ため池を姿見にして若柳 堤 てる夫
ため池を姿見にして若柳 堤 てる夫
『この一句』
作者の住む信州塩田平には、農業用のため池が点在する。句材を求めて近隣をよく散策する作者は、ため池のほとりで柳の若木を見つけ、この句を得たのではないか。ひょろりと伸びた柳の木が、緑の芽をつけた枝を伸ばし、水面に影を映している。あたかも柳が人間の如く池にわが身を映し、身を整えているように見えたのであろう。
春爛漫の光景がくっきりと浮かび、池を吹き渡る風さえ感じられる爽やかな句であり、日経俳句会の4月例会で最高点を得た。選者の句評を読むと「江戸の美人画を見るようだ」(ヲブラダ)とか、「若い女性の仕草を連想させる」(弥生)など、女性をイメージした人が多かった。
柳眉や柳腰の言葉が示すように、柳は女性的なものとして捉えられてきた。柳の下に出る幽霊もなべて女性である。曲がりくねった幹が女性の肢体を思わせ、風にそよぐ枝は細い腕とも揺れる髪とも見えるからであろう。
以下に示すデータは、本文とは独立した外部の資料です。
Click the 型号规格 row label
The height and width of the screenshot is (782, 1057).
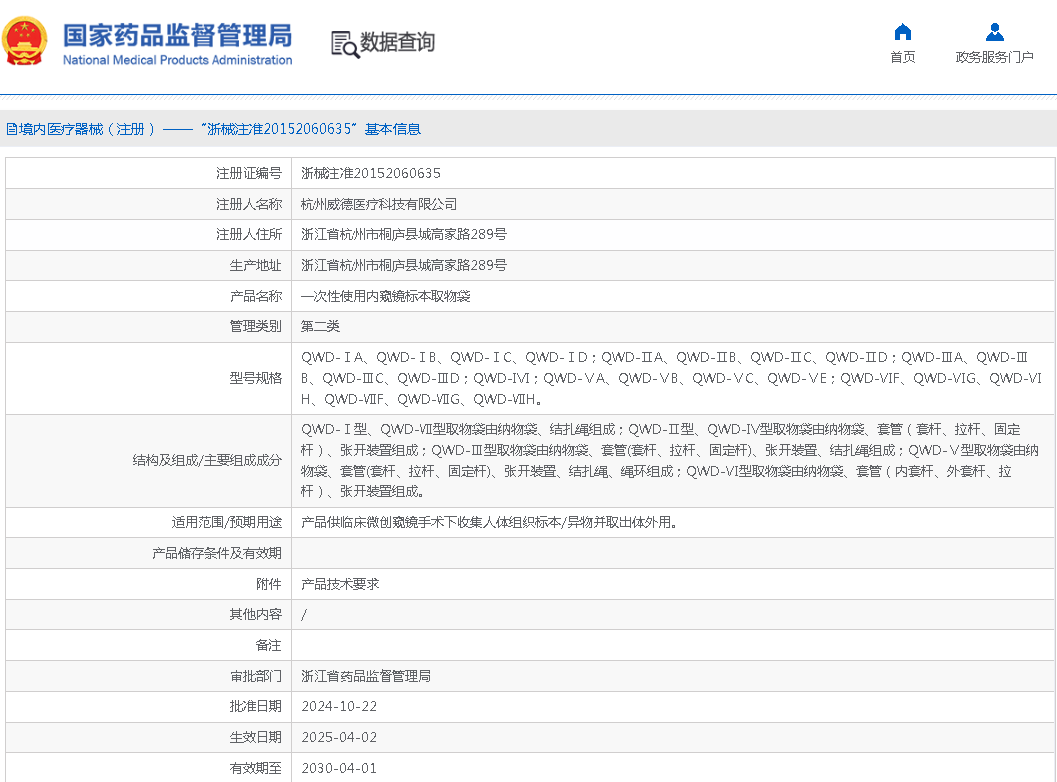click(x=255, y=379)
水牛歳時記によれば、柳は雌雄異株で日本の枝垂れ柳はほとんどが雄の木との説があるという。奈良時代に中国からもたらされた枝垂れ柳が雄で、その枝が挿し木されて次から次へと日本中に広まったからだということらしい。真偽は不明なようだが、なよなよしていても雄の木だとすると、さて句の解釈も違ってくる?